The FaultDispatcher's eventPending() method is the hottest path in the emulator — it is called every cycle by the CPU run loop. The implementation uses a simple bitfield check with no atomics (the FaultDispatcher is per-CPU and only accessed by its owning CPU thread):

 

bool eventPending() const noexcept {

 return m_pendingFlags != 0; // ~1 cycle, no atomic

}

 

The pending flags are a bitmask tracking event categories:

 

FLAG_NONE = 0x00

FLAG_EXCEPTION = 0x01 // Generic exception

FLAG_ARITHMETIC_TRAP = 0x02 // Arithmetic trap (for TRAPB)

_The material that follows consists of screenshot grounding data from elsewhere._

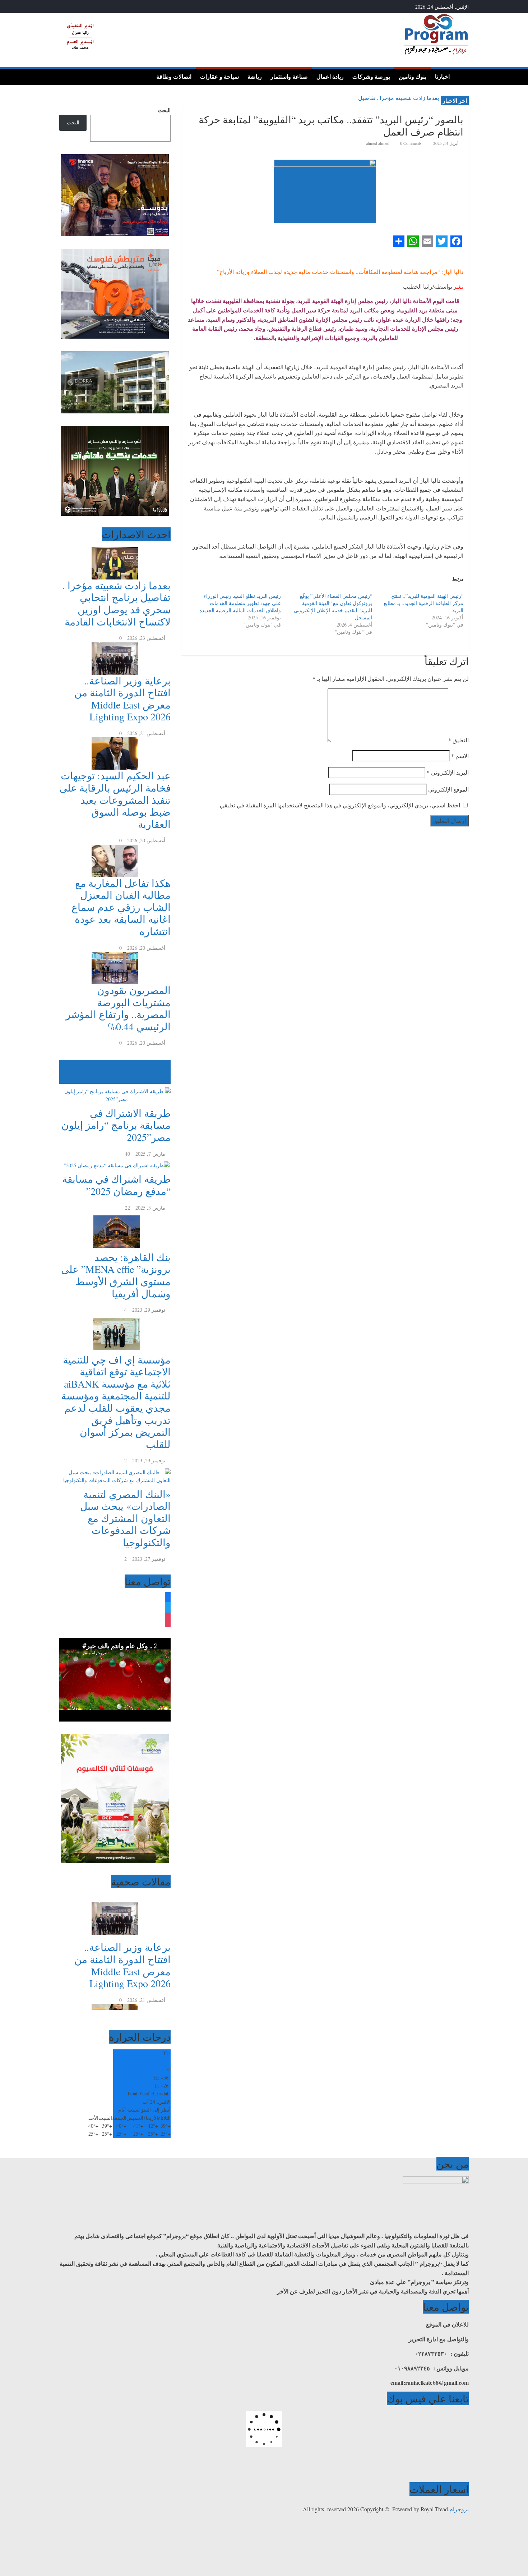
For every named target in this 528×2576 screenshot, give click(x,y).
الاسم (460, 756)
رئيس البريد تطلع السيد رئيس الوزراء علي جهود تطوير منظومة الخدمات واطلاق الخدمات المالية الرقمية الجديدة (240, 603)
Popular (163, 1063)
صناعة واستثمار (289, 77)
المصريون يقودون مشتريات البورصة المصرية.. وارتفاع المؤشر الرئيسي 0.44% (118, 1008)
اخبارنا (442, 77)
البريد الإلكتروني (448, 772)
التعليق (458, 740)
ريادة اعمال (330, 77)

FLAG_DTB_MISS = 0x04 // Data TLB miss

FLAG_ITB_MISS = 0x08 // Instruction TLB miss

FLAG_INTERRUPT = 0x10 // Interrupt pending

FLAG_MACHINE_CHECK = 0x20 // Machine check (highest)

 

Specialized query methods test individual flags: hasPendingArithmeticTraps() (FLAG_ARITHMETIC_TRAP, used by TRAPB), hasPendingTLBFaults() (DTB/ITB), hasPendingInterrupt(), hasPendingMachineCheck(). These provide zero-cost queries for barrier release decisions without examining the full PendingEvent structure.

 


 

18.4.3 Event Queueing and Clearing

 

setPendingEvent(event) stores the PendingEvent and sets the appropriate flag bits. If a higher-priority event is already pending, the lower-priority event is held until the higher-priority event clears. clearPendingEvents() resets both the PendingEvent structure and the flag bitmask to zero. clearArithmeticTrap() selectively clears only the arithmetic trap flag and, if the pending event is of Arithmetic class, clears the event as well — this allows TRAPB to drain arithmetic traps while leaving other events pending.

 


 

18.4.4 Delivery Preparation

 

When the pipeline is ready to deliver an event (faulting instruction at WB stage, or interrupt sampling point), the FaultDispatcher performs delivery preparation:

 

// 1. Map ExceptionClass → PalVectorId

ev.palVectorId = ExceptionMapping_inl::mapClassToPalVector(ev);

 

// 2. Validate mapping

if (ev.palVectorId == PalVectorId::INVALID) → internal error

 

// 3. Look up PAL vector entry

const PalVectorEntry* entry = globalPALVectorTable().lookup(ev.palVectorId);

 

// 4. Enter PAL mode with resolved vector

enterPalMode(reason, entry->entryPC, ev.faultPC);

 

The vector resolution is a two-step lookup: ExceptionMapping_inl::mapClassToPalVector() maps the ExceptionClass_EV6 to a PalVectorId_EV6, and PalVectorTable::lookup() returns the PalVectorEntry containing the entry PC, target IPL, and entry conditions. This two-step design allows the classification and vector table to evolve independently.

 

See Also: faultLib/FaultDispatcher.h (~449 lines); exceptionLib/ExceptionMapping_inl.h – mapClassToPalVector(); palLib_EV6/PalVectorId_refined.h – PalVectorId enumeration; palLib_EV6/PalVectorTable_final.h – PAL vector table.